[Collected data entries]
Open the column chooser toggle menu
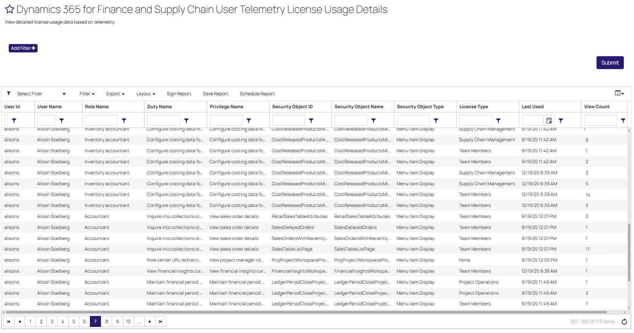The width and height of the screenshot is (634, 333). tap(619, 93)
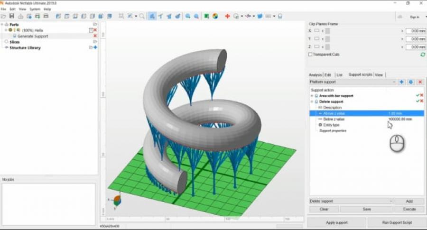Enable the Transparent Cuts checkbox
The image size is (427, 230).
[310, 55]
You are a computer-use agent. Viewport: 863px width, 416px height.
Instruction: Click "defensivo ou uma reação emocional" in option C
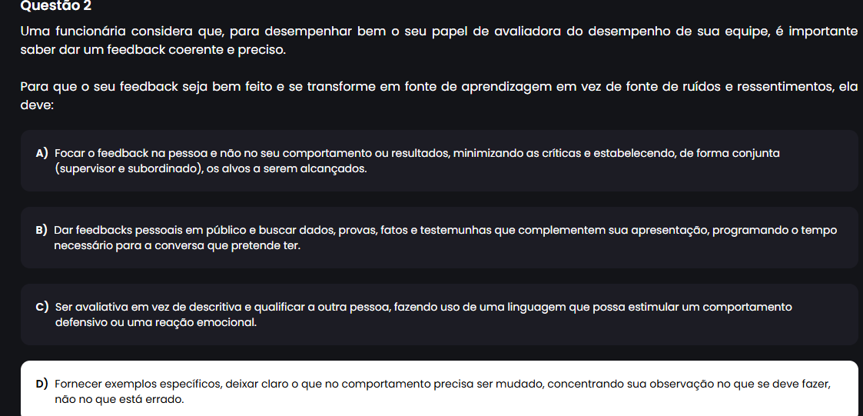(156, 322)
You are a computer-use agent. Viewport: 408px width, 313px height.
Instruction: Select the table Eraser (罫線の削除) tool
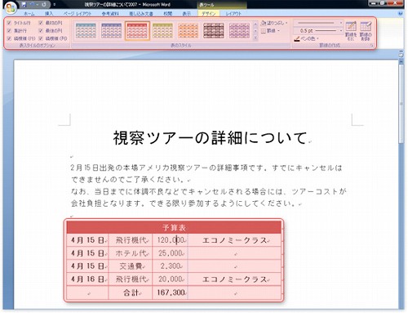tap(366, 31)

---

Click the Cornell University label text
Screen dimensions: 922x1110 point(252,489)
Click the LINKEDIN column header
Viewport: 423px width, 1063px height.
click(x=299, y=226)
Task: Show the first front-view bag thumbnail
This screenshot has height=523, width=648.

* [Brief] Read through the entries and copy every line that includes "computer".

* [Finished task]
You are a computer-use agent. Viewport: 863px width, 416px height.
You are a computer-use agent. Viewport: 408px width, 313px height.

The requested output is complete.